Сибирцев и Колокольцов ушли на косу. Им давно хотелось выкупаться там, еще с тех пор, как расставляли там засады в тумане и готовились к боям. А теперь тумана нет и нет тревог.
Жарко. Ясное небо. Лето наступило, и на косе зацвели необыкновенные цветы хамаю. Из широких листьев вверх вознесся стержень с большим белым цветком. «Там, где цветут хамаю!» Есть у хэдских девушек такая песенка.
Огромные валуны лежат сплошь вдоль всей косы, и в море, и на берегу, и легкая волна чуть лижет их. На солнце они кажутся белыми и раскаленными. Неплохо выкупаться. За чем дело стало?
На косе, выше валунов, густая трава и множество разных кустарников и мелких деревьев, а еще выше – сосняк черный и красный. Там в гуще, как среди деревянной колоннады, маленький шинтоистский храм цвета сосновой коры. В траве видны ворота, ведущие к нему. Ворота без забора, ворота – символ.
– Ты остаешься и ходишь грустный, в одиночестве? – спросил Колокольцов.
– А ты уходишь! И тоже грустный!
– Но я рад! Пожалуй, выкупаемся в океане! Хорошо, что позвал!

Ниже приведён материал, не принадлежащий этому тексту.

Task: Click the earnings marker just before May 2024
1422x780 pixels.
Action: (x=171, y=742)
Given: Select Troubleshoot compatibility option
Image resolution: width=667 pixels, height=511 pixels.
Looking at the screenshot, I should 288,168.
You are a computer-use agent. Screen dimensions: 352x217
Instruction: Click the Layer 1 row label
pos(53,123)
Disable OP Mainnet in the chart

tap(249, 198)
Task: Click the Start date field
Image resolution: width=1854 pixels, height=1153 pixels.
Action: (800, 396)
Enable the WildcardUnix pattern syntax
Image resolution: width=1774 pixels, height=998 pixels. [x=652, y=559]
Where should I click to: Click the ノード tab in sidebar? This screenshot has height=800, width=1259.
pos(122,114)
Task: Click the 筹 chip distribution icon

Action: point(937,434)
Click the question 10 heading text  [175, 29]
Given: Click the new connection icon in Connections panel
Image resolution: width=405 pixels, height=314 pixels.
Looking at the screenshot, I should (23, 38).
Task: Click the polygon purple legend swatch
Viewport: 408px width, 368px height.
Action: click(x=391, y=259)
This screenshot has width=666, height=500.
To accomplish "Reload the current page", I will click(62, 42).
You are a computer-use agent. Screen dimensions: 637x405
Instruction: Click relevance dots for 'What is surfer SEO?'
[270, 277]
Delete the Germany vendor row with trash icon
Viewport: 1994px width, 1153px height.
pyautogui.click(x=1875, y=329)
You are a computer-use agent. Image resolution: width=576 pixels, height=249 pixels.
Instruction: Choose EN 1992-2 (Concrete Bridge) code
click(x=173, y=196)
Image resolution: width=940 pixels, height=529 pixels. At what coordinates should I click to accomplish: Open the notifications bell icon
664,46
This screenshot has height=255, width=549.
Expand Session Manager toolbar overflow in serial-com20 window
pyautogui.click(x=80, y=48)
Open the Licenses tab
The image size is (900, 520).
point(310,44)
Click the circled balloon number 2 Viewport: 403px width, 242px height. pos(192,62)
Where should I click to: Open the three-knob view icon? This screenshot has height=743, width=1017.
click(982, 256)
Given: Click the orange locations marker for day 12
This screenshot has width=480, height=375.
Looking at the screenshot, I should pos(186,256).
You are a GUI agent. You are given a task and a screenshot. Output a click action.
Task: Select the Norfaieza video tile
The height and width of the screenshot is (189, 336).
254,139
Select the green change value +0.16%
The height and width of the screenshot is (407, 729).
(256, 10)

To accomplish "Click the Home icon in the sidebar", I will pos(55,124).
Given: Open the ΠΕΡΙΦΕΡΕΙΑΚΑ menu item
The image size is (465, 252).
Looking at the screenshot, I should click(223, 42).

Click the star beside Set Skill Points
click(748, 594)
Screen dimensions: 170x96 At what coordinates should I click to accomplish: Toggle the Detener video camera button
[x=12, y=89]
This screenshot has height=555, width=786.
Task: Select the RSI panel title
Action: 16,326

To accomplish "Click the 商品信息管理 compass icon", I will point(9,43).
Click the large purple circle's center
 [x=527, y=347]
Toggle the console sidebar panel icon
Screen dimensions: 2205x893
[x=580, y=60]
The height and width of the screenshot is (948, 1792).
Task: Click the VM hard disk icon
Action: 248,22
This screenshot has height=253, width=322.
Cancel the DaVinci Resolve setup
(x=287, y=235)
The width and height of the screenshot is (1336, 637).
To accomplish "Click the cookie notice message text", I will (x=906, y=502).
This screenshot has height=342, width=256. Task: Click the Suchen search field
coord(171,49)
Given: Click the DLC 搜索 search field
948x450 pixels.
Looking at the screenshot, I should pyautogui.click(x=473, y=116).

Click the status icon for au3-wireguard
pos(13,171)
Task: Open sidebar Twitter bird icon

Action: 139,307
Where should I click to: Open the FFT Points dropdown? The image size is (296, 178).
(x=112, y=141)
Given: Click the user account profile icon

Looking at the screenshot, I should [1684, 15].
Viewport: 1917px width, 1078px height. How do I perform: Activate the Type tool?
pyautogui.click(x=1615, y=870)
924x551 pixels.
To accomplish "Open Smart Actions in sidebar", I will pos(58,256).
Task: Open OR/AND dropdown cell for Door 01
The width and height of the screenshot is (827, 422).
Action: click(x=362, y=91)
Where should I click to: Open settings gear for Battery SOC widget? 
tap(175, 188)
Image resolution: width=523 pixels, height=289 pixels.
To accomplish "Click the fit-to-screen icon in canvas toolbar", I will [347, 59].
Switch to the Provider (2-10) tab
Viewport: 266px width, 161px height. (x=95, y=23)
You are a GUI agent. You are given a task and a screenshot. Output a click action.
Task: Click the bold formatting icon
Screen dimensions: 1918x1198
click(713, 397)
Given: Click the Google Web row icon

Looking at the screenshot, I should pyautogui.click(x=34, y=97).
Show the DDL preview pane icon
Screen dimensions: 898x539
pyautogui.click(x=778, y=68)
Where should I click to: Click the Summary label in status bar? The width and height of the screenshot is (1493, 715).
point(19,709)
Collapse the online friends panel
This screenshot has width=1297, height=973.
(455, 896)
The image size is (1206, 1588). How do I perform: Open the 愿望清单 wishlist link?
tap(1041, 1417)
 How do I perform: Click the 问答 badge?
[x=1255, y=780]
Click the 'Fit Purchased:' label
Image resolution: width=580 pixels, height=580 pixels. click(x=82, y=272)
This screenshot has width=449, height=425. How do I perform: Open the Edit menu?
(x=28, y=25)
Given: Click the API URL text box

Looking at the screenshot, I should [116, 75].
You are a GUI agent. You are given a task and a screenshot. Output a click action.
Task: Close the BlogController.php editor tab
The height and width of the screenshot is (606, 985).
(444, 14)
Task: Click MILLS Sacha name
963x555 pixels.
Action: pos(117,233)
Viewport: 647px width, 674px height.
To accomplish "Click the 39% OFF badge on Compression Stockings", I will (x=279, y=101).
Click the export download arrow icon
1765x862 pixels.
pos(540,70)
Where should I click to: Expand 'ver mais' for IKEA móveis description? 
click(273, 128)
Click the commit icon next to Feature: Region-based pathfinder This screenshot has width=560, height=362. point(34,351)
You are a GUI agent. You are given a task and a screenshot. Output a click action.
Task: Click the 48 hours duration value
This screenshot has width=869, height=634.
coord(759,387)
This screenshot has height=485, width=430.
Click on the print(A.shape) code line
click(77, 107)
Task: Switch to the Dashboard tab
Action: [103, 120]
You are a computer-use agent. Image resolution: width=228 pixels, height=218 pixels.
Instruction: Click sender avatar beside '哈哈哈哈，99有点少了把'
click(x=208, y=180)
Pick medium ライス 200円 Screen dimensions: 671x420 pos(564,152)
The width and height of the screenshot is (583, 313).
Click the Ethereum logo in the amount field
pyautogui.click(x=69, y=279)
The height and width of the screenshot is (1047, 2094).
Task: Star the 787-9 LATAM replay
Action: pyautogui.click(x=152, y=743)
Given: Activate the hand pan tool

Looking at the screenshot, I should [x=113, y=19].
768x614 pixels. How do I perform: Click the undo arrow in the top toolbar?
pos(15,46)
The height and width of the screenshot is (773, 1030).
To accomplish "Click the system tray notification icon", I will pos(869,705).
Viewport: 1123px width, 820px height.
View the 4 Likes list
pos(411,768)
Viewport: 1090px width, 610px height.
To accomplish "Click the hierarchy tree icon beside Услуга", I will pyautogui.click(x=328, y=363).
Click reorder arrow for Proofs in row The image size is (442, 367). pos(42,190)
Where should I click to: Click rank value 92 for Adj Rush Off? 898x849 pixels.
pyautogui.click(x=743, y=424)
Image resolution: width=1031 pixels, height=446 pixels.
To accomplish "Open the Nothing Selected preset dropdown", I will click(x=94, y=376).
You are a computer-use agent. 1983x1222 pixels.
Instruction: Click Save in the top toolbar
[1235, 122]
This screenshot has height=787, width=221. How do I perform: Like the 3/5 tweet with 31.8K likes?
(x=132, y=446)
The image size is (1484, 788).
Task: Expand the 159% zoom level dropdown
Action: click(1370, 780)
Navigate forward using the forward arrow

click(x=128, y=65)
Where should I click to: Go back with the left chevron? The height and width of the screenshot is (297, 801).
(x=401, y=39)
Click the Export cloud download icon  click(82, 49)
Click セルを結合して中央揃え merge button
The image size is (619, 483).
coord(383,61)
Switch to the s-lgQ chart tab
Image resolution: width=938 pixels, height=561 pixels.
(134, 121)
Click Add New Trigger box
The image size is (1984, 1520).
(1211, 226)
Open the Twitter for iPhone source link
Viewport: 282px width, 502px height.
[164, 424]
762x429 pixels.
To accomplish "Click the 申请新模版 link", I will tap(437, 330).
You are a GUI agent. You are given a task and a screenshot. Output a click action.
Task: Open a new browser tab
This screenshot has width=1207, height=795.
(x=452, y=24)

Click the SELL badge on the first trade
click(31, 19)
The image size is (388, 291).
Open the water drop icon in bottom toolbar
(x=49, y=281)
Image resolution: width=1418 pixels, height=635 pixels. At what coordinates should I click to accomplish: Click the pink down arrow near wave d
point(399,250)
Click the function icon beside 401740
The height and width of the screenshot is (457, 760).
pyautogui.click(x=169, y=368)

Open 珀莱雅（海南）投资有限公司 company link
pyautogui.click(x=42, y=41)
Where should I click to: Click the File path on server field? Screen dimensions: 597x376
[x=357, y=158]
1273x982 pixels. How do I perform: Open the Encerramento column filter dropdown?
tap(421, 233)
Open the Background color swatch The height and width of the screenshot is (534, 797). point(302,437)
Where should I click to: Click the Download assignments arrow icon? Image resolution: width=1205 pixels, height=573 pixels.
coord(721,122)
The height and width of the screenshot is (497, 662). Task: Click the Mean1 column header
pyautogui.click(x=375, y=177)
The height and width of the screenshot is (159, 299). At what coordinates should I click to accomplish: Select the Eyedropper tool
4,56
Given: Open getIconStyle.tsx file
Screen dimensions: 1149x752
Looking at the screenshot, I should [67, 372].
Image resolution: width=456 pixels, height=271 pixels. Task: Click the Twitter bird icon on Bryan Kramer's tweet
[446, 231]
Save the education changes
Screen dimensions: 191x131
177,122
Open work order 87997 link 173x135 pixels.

– Да мне одному не хотелось.
– Что так?
– Я тут раз стоял: океан, Фудзи напротив меня, горы, ворота храма, и мне как-то не по себе наедине со всем этим.
– Я твоему горю пособлю!
Они разделись на валунах, с валуна на валун спустились по овальным кручам к воде и поплыли радостно и бойко, как умелые мальчишки с острова Пасхи или на Гаваях. Кувыркались, ныряли, ловили друг друга в воде, бултыхались, как моржи, и прыгали из воды, как дельфины, два сильных и здоровых белых тела с докрасна загоревшими лицами и русыми головами.
Еду, еду, еду к не-ей,
Еду к милочке своей... –
загорланил Алексей, плывя к берегу и глядя на вершины валунов вровень с косой, которая круглой дорогой шла, захватывая бухту. Отсюда видно, какая она гигантская, с целой китайской стеной сваленных в океан валунов, ограждающих ее лучше всякой крепости, с лентой бора на вершине и все с теми же хамаю, с их белой торжественностью. Вылезли на косу, стали кидать камни в океанскую сторону, в воду.
– Да, видишь, что тут у меня произошло, – сказал вдруг помрачневший Александр. Радости его как не бывало.
Колокольцов больше не жил у Ябадоо. Он перешел в офицерский дом и только заходил к Ябадоо по вечерам. Ни для кого не были тайной его отношения с Сайо, хотя все молчали, не желая выдать девушку и причинить ей горе. Александра никто не осуждал.
– Матросы идут! – предупредил Сибирцев.